30 Mart gecesi, Eskişehir'deki Belediyeleri kimlerin yöneteceği belli olacak.
Seçimlerde, Belediyeleri hangi parti adayının kazanacağını bilemiyoruz ama, seçim sonrasında kazanan yeni Belediye Başkanlarının koltuğa oturur oturmaz ne ile karşılaşacaklarını çok iyi biliyoruz.
İster dışarıdan biri kazansın belediyeyi isterse mevcut belediye Başkanlarından biri hiç fark etmeyecek.
Kazanıp koltuğa oturan her Belediye Başkanı, önce mevcut Belediyelerin hesaplarını koyacak önüne.
Borç ne kadar? Gelen ne? Giden ne? Bakacak.
Rakamlar pek iç açıcı olmayacak.
Zira...
Belediyelerin durumu, diğer tüm belediyelerde olduğu gibi pek iç açıcı değil.
O yüzden ilk vereceği talimat, biraz frene basmak ve Belediyenin elini ayağını toparlama talimatı olacak.
İşte o nedenle...
Mevcut Belediye Başkanları da dahil olmak üzere yeni dönem için seçilecek olan Belediye Başkanlarının ilk bir-iki yılı, frenli bir şekilde geçecek.
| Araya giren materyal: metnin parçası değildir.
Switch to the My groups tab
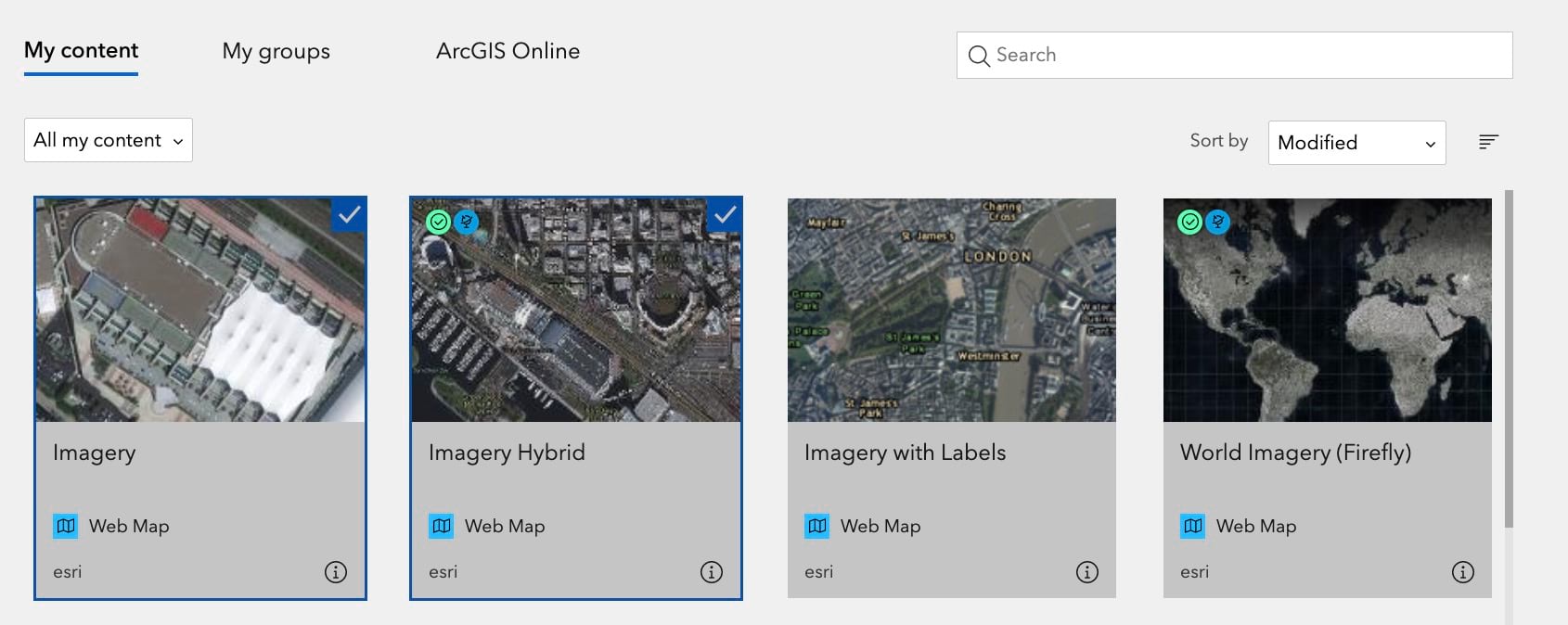 point(276,51)
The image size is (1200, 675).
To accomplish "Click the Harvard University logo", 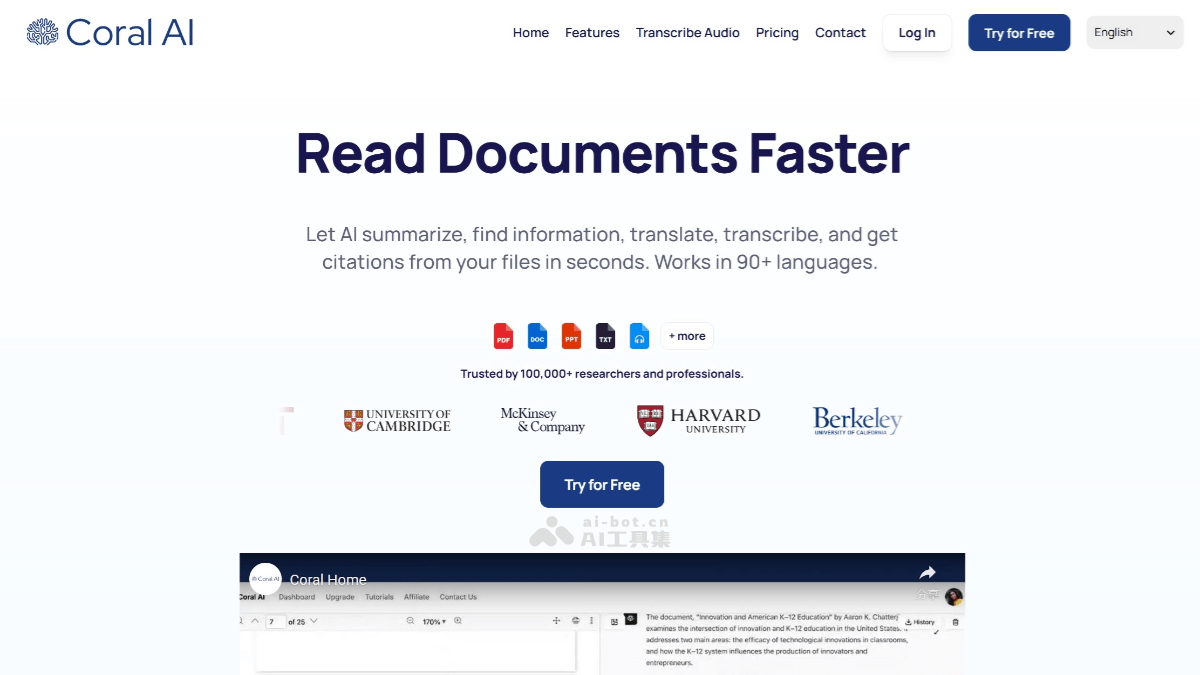I will (x=698, y=420).

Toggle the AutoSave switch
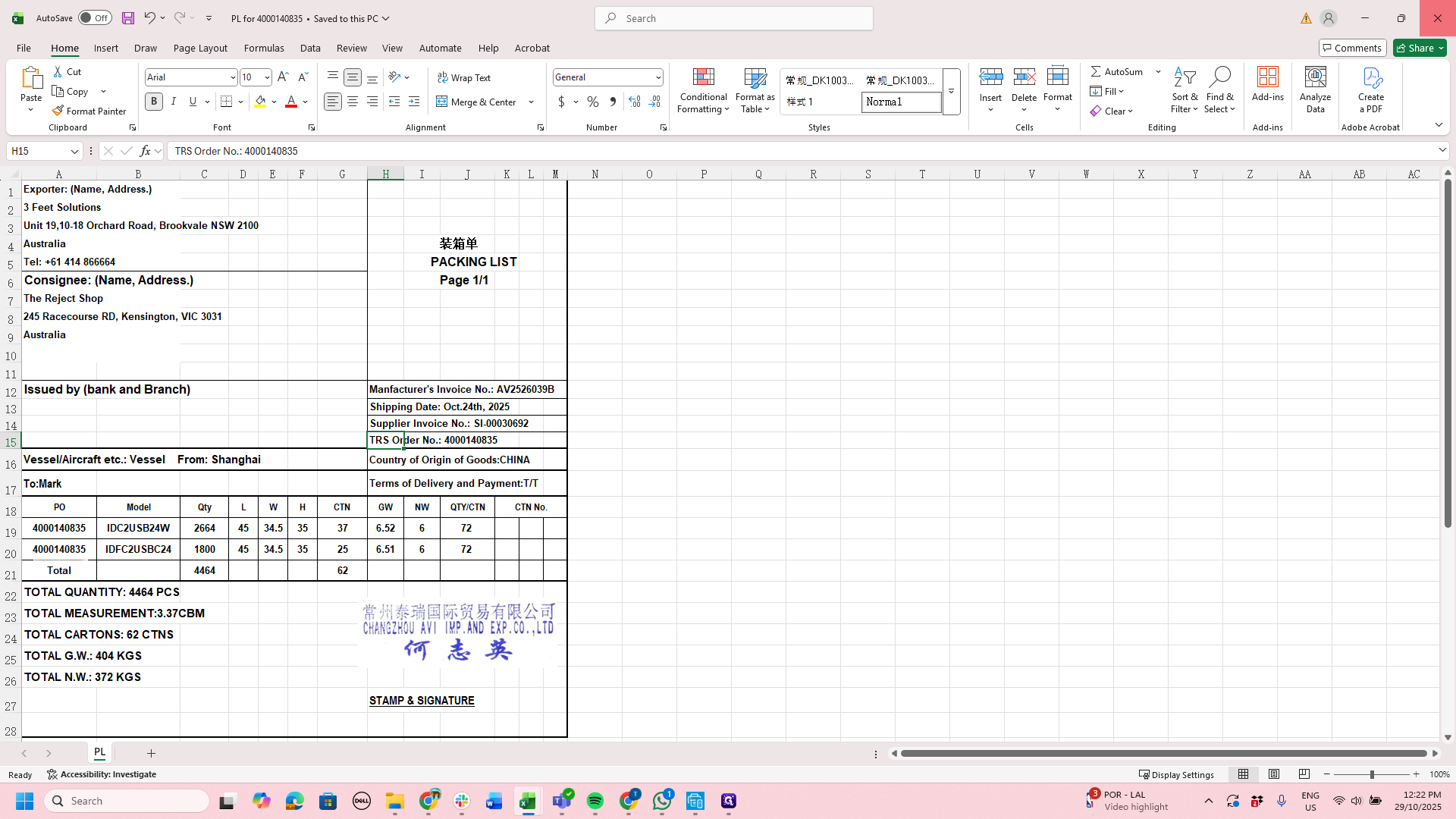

---------------------------
BİRAZ DA GÜLMEK LAZIM
Yaşlı çift evliliklerinin kırkıncı yıl dönümünde paraya kıymışlar, Avustralya'da tatil yapmaya karar vermişlerdi. Uçağın penceresinden saatlerdir okyanusu seyrediyorlardı. Sessizliği pilotun anonsu bozdu:"Sayın yolcularımız! Korkarım size kötü bir haberim var. Motorlarımızdan biri sustu, diğeri de susmak üzere. Acil iniş yapmak zorundayız."
"Neyse ki altımızda haritada görülmeyen bir ada var ve sahiline inmeye çalışacağız."
"Bunu başarabilirsek tek sorunumuz bizi bulabilmeleri için dua etmek olacak."
Uçak minik adanın kumsalına başarılı bir iniş yaptı, kimsenin burnu kanamadı.
Uzun bir rahatlama sessizliğinden sonra adam karısının ellerini tuttu,gözlerine endişeyle baktı;
"Mona, bu ayki kredi kartı borcunu ödemiş miydin?" "Hayır sevgilim,unutmuşum. Kızdın mı?"
Adam endişeyle yine sordu: "Araba kredisinin taksitini ödemiş miydin?" "Özür dilerim canım, onu da ödememiştim."
Yaşlı adam karısının ellerini bıraktı ve kırk yıldır yapmadığı şekilde ona sıkı sıkıya sarıldı. "Aferin". Karısı şaşkın, korkarak sordu. "İyi misin tatlım?"
"Hiç olmadığım kadar. Çünkü bankacılar bizi kesin bulur!"